Nella medesima ottica, deve ritenersi che sia proprio la necessaria correlazione con l’importo dovuto al proprietario, da determinarsi sulla base dei criteri inderogabilmente stabiliti dalla legge, a giustificare l’attribuzione alla corte d’appello della competenza anche in ordine alla domanda di liquidazione dell’indennità aggiuntiva di cui alla L. n. 865 del 1971, art. 17, comma 2, indipendentemente dalle modalità di trasferimento della proprietà del fondo, la cui perdita, comunque riconducibile alla vicenda ablatoria, comportando il venir meno delle possibilità di sfruttamento del suolo da parte dei soggetti che traggono i propri mezzi di sussistenza dalla coltivazione dello stesso, costituisce la ratio del riconoscimento della predetta indennità, anche in caso di cessione volontaria dell’immobile.

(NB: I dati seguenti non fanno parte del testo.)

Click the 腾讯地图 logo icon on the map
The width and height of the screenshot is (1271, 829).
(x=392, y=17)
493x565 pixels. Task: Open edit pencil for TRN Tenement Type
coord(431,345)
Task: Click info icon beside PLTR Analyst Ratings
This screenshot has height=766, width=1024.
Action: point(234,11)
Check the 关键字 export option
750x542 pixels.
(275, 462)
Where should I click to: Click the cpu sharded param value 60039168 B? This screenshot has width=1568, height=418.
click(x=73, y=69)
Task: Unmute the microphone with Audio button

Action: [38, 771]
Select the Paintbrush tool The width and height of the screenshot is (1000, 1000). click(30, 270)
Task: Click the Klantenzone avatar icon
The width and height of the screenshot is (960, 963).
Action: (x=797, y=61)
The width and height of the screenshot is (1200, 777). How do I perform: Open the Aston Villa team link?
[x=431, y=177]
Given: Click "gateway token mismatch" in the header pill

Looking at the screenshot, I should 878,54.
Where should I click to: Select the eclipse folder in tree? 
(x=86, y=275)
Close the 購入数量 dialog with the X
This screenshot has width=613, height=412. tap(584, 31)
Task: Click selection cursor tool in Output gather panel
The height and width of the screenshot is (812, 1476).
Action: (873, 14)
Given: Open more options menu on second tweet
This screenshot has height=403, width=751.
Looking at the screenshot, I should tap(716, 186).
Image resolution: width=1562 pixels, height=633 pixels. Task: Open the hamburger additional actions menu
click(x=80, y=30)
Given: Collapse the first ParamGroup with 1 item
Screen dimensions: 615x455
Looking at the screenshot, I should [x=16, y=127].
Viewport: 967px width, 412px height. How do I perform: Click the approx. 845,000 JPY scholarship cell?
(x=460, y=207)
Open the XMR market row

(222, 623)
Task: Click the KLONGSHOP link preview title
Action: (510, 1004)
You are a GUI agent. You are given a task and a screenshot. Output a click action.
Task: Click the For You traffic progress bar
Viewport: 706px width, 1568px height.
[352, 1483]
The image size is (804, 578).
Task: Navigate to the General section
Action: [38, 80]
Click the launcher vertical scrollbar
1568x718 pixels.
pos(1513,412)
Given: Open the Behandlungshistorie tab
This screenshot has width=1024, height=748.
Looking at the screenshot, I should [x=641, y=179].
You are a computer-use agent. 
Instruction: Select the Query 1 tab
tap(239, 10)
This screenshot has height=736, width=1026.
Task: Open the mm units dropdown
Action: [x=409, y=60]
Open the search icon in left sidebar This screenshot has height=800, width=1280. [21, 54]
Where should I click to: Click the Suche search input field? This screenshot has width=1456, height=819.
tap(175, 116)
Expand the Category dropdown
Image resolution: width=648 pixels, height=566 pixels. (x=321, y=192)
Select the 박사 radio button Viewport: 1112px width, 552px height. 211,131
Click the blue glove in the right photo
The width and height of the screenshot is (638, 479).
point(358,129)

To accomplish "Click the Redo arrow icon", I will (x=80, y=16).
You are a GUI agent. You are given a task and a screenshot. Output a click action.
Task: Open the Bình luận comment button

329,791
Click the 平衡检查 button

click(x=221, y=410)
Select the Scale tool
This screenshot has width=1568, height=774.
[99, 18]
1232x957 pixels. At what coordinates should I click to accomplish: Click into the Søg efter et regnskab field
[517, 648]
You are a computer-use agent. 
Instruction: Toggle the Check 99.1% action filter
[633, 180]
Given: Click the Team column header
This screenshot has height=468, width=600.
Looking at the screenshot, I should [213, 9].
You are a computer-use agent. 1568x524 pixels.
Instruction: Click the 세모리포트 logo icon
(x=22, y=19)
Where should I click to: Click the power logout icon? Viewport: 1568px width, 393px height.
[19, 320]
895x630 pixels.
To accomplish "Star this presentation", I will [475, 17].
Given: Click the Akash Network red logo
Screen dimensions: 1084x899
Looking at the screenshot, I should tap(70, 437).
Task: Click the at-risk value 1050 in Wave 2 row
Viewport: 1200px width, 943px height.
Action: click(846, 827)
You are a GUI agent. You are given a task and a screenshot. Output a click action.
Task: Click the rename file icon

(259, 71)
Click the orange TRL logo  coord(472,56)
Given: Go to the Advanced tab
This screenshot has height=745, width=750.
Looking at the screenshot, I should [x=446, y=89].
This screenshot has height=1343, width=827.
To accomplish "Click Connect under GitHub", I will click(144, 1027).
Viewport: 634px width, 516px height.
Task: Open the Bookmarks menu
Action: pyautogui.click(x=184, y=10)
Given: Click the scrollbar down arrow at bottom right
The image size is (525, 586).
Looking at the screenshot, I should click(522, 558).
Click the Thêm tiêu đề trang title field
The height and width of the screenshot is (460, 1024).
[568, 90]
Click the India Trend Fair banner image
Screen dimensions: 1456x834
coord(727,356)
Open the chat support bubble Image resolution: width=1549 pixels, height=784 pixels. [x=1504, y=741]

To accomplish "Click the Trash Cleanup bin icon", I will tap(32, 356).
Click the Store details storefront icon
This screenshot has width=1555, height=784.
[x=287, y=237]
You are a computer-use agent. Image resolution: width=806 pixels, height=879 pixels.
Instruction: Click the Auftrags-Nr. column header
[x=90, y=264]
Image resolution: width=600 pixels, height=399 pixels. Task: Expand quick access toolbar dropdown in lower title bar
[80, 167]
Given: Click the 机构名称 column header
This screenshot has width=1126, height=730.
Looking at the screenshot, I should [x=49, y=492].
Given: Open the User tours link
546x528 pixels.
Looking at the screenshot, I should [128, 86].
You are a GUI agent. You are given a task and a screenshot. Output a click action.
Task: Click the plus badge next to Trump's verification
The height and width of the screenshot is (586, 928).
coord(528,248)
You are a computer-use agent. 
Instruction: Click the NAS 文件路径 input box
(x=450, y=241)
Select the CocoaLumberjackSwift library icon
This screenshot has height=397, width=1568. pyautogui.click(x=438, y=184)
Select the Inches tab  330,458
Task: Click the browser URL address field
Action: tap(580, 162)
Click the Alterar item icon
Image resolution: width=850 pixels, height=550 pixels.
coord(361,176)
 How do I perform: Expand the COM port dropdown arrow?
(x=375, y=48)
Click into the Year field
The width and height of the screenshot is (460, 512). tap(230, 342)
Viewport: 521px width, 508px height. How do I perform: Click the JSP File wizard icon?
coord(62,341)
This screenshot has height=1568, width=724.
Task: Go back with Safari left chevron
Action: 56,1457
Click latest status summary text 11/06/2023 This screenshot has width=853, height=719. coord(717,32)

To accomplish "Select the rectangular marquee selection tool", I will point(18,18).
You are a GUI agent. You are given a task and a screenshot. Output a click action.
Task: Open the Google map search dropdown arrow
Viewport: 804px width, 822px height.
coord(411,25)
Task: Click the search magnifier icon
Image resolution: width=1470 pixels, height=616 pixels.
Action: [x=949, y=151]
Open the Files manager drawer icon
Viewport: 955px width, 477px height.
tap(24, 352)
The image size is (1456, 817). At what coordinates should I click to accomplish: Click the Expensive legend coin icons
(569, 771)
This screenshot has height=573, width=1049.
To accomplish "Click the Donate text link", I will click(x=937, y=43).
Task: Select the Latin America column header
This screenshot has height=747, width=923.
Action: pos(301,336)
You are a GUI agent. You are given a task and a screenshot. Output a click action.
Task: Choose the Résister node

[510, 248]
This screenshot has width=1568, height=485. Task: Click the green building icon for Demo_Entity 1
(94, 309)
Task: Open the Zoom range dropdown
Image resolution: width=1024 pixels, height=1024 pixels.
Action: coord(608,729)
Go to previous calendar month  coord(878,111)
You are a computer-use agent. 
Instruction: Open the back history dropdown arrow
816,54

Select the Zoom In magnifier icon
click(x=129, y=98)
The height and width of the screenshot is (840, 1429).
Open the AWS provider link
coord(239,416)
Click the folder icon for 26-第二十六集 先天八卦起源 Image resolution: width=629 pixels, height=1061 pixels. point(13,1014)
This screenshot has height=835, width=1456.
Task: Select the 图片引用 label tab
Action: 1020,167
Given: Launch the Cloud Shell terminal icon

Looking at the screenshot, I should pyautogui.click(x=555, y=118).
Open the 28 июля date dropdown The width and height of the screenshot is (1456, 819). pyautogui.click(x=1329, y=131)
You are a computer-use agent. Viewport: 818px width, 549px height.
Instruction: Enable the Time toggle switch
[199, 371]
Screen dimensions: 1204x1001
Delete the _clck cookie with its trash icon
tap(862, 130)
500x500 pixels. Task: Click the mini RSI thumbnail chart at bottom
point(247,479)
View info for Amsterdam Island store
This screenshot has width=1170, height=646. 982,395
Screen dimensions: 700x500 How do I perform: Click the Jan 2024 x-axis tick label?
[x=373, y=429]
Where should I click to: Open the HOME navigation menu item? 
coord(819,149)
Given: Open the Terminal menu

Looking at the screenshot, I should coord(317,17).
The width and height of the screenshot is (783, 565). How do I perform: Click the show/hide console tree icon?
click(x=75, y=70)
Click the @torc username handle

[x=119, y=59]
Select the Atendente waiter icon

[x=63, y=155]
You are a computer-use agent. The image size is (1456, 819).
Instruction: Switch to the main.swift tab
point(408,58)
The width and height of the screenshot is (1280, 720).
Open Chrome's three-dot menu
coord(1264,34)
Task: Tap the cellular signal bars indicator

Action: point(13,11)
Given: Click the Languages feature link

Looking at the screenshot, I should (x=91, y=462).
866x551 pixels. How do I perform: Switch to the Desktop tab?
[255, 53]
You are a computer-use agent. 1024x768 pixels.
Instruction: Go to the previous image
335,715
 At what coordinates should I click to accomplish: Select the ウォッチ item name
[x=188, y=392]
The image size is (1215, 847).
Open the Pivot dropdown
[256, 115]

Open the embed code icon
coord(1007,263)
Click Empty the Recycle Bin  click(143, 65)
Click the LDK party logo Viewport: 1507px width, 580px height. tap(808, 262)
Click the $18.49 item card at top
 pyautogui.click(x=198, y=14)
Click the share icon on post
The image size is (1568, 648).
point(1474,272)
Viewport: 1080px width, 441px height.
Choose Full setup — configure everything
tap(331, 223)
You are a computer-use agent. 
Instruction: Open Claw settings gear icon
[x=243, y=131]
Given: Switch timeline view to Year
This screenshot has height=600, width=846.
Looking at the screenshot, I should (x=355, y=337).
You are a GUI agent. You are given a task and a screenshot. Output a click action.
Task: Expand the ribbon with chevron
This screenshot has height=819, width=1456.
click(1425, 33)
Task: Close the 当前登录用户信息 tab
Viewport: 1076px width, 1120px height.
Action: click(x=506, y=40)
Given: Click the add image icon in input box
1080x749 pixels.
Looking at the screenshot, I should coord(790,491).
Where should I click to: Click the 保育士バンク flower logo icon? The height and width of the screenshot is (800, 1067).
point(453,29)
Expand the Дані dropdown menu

2. Il ricorso va pertanto rigettato, con la conseguente condanna della ricorrente al pagamento delle spese processuali, che si liquidano come dal dispositivo.

PQM

rigetta il ricorso e dichiara la competenza della Corte d’appello di Napoli. Condanna la ricorrente al pagamento, in favore della controricorrente, delle spese del giudizio di legittimità, che liquida in Euro 4.000,00 per compensi, oltre alle spese forfettarie nella misura del 15 per cento, agli esborsi liquidati in Euro 100,00, ed agli accessori di legge.

Ai sensi della D.P.R. 30 maggio 2002, n. 115, art. 13, comma 1-quater, inserito dalla L. 24 dicembre 2012, n. 228, art. 1, comma 17, dà atto della sussistenza dei presupposti per il versamento, da parte della ricorrente, dell’ulteriore importo a titolo di contributo unificato pari a quello dovuto per il ricorso, a norma dello stesso art. 13, comma 1 – bis.

Così deciso in Roma, il 16 gennaio 2018.